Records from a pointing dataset
+===+

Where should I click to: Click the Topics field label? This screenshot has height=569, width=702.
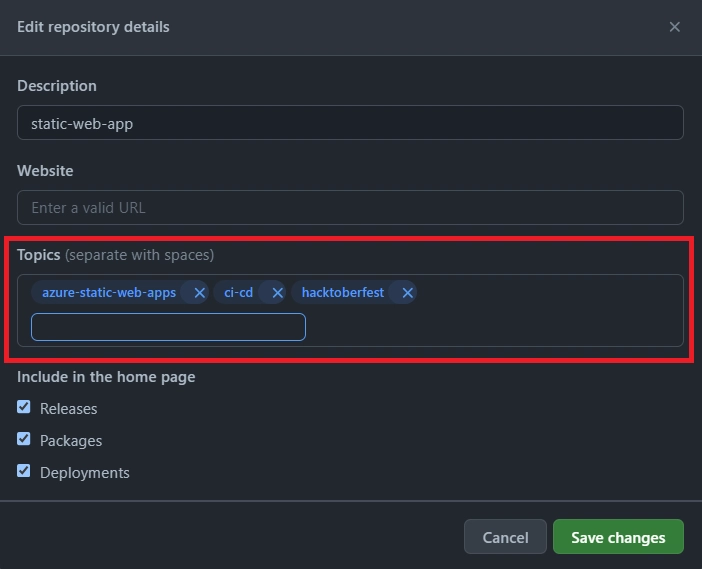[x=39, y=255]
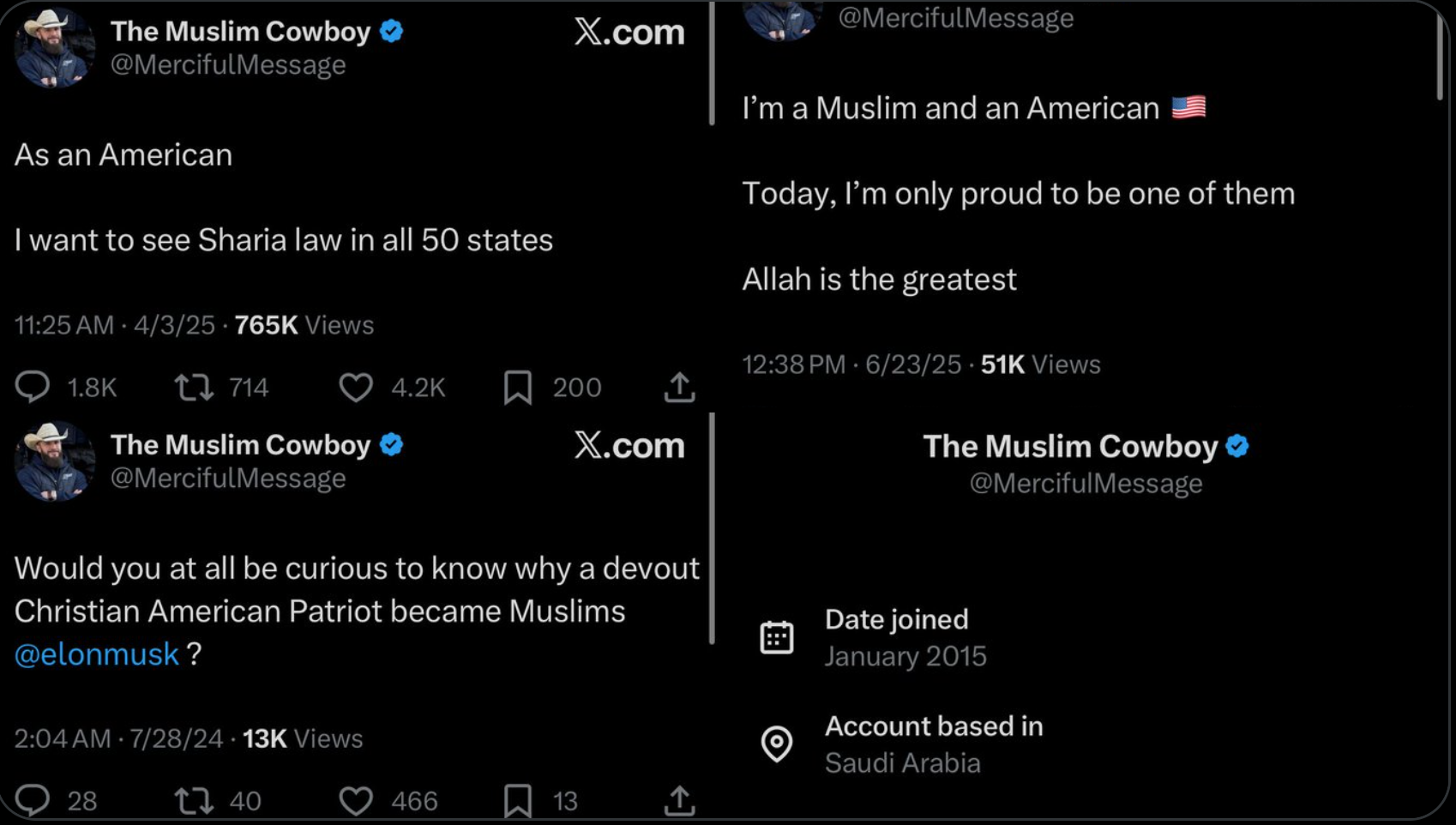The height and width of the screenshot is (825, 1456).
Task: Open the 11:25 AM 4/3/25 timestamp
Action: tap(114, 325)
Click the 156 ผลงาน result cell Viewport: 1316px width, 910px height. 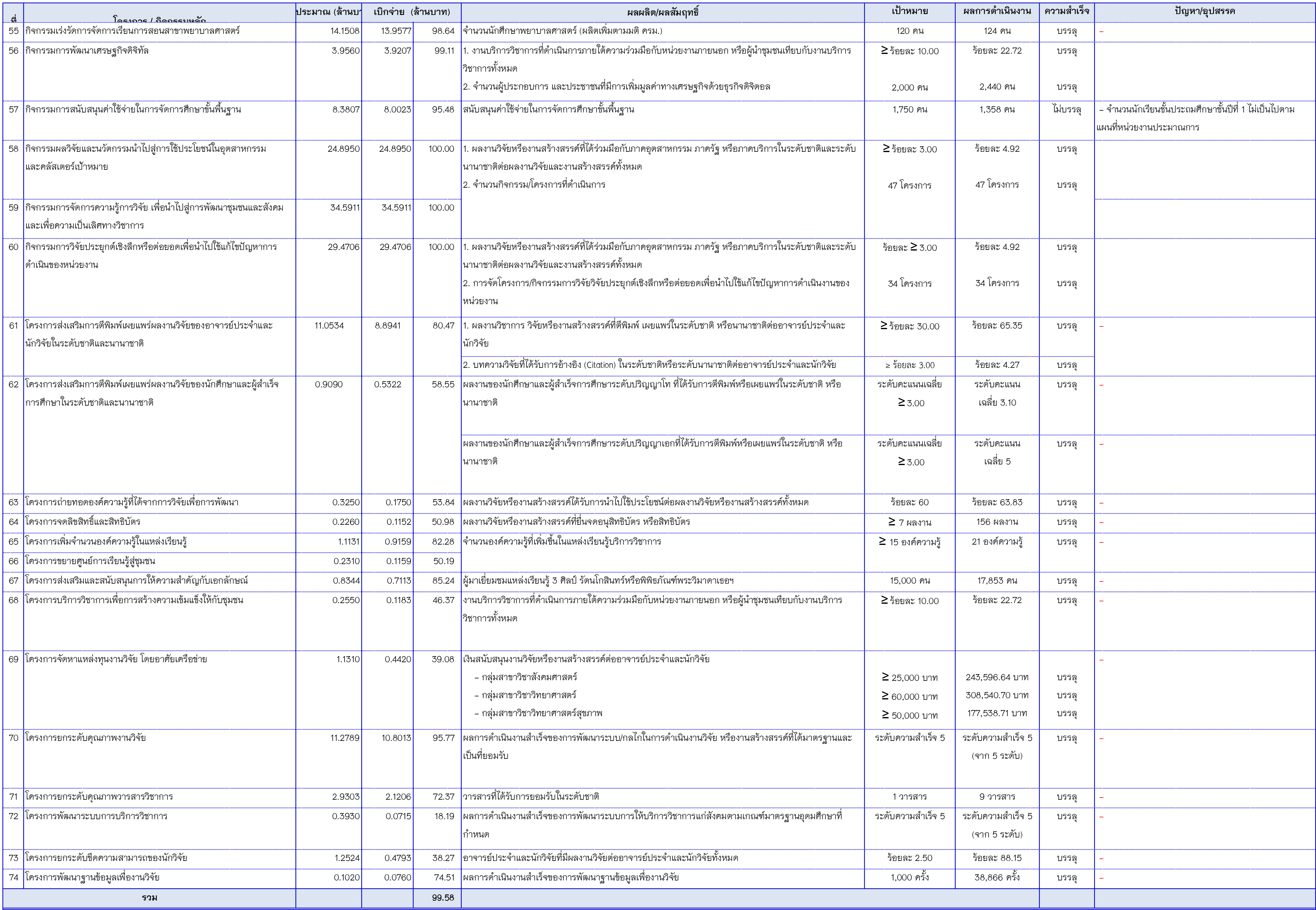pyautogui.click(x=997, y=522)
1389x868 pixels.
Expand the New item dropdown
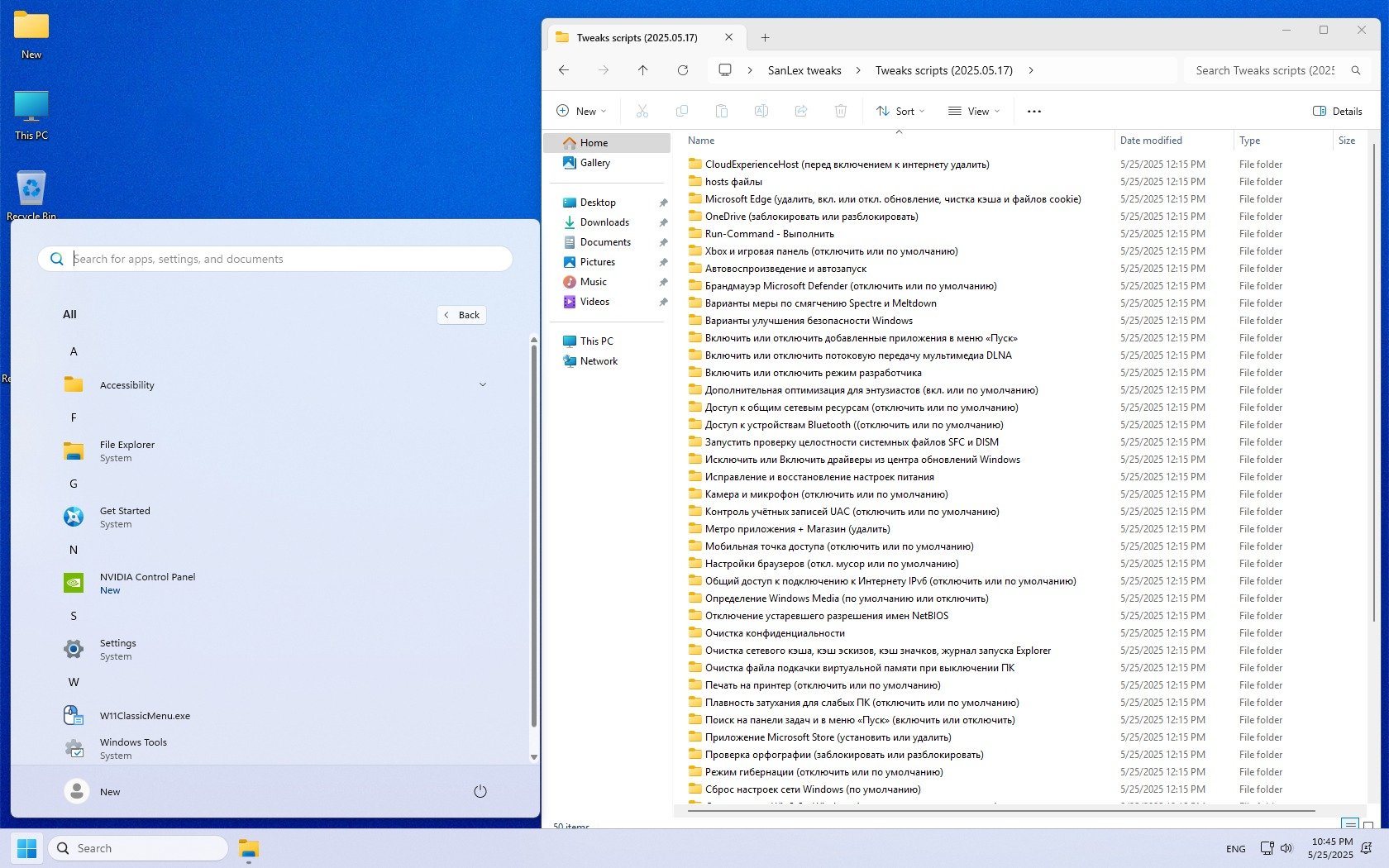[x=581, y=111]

+===+

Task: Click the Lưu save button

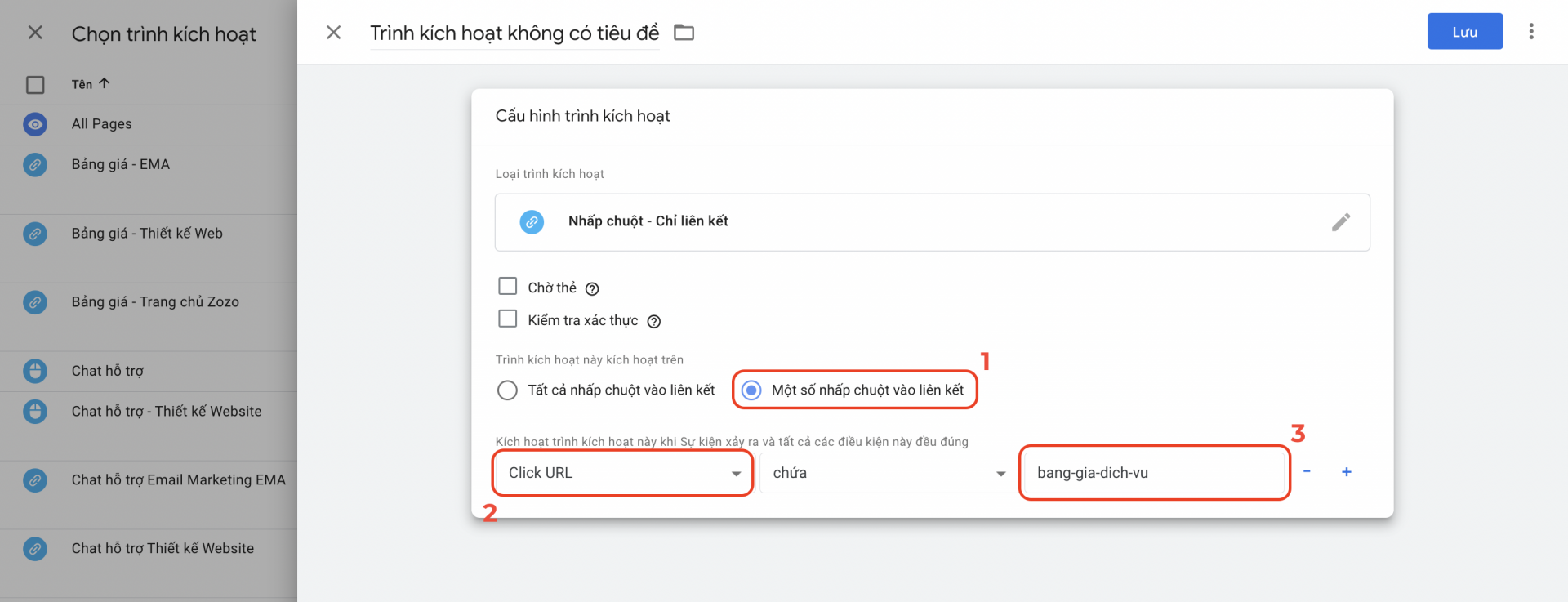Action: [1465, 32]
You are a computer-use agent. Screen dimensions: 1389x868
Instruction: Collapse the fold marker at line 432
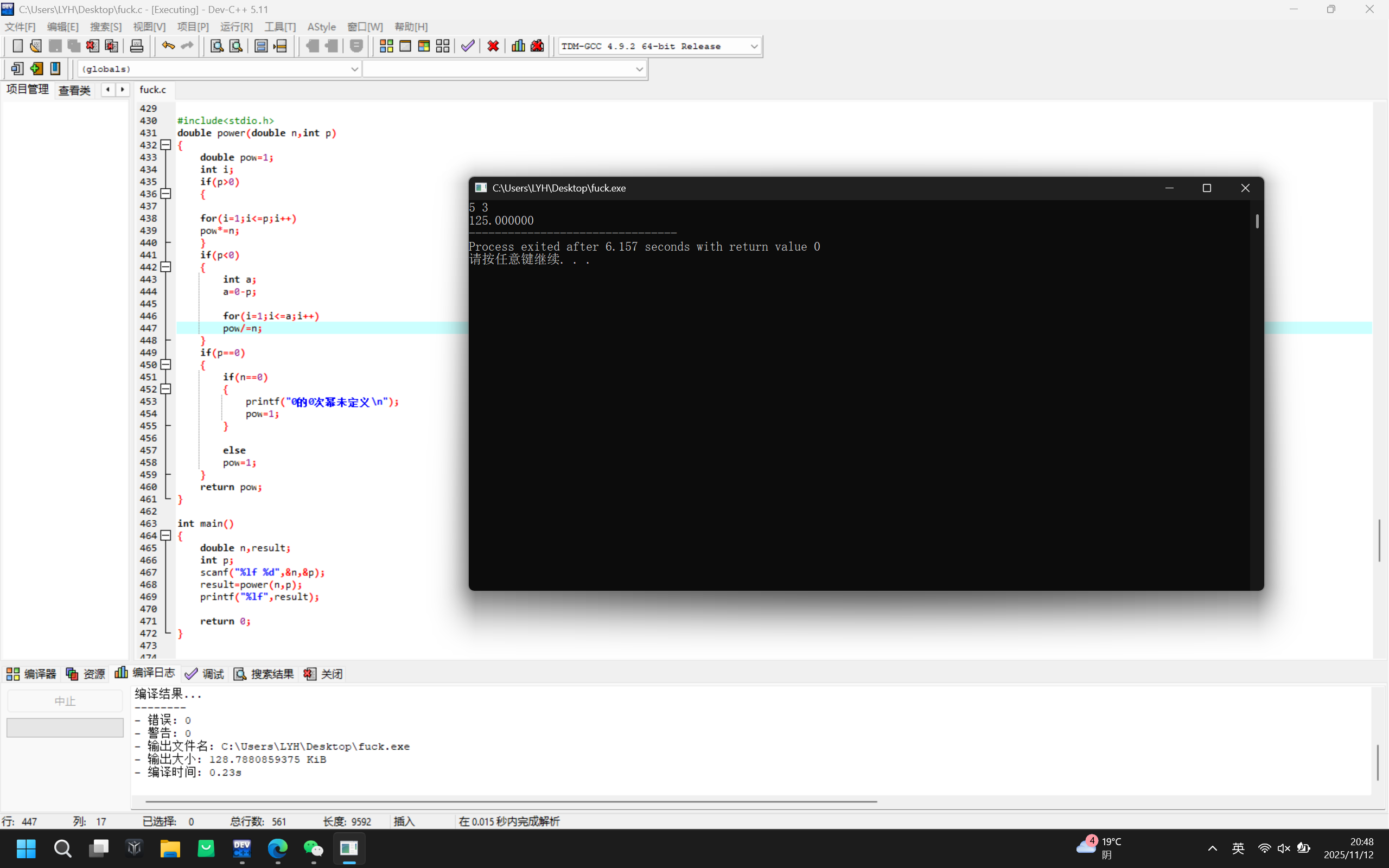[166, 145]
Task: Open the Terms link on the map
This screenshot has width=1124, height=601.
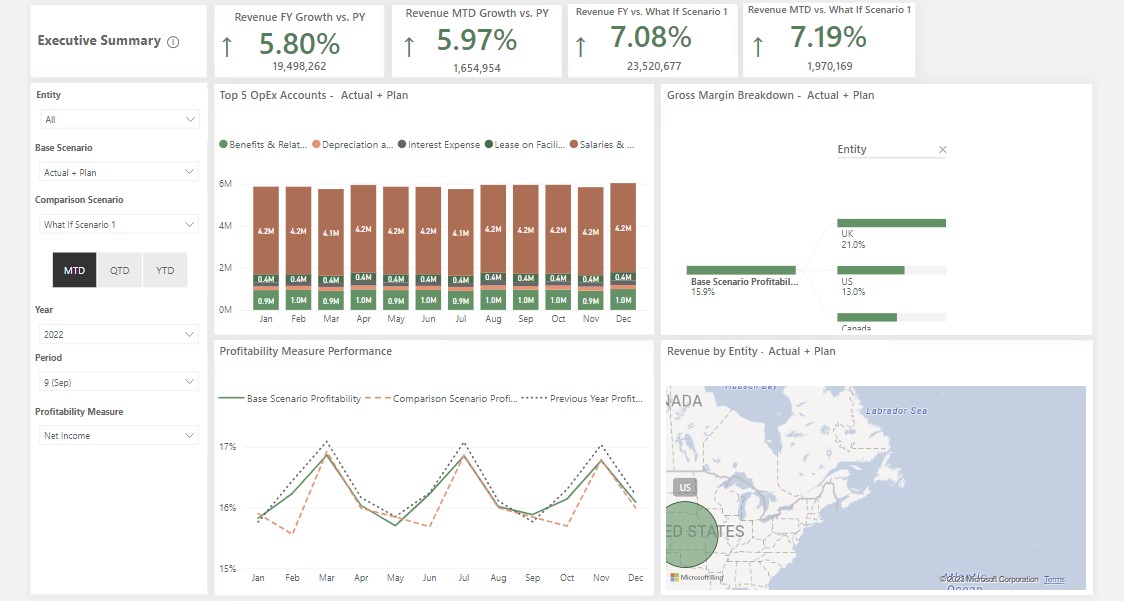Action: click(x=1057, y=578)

+===+

Stated goal: Format the records as a Markdown table with the columns Row and Line, starting at the line that contains "Task: Click the Lưu save button" and ending at the line that contains "Action: click(x=1057, y=578)", with blank lines omitted. Leave the pictures out of the answer.

Exercise output:
| Row | Line |
|---|---|
| 1 | Task: Click the Lưu save button |
| 2 | Action: [1465, 32] |
| 3 | You are a computer-use agent. Screen dimensions: 1389x868 |
| 4 | Instruction: Collapse the fold marker at line 432 |
| 5 | [166, 145] |
| 6 | Task: Open the Terms link on the map |
| 7 | This screenshot has width=1124, height=601. |
| 8 | Action: click(x=1057, y=578) |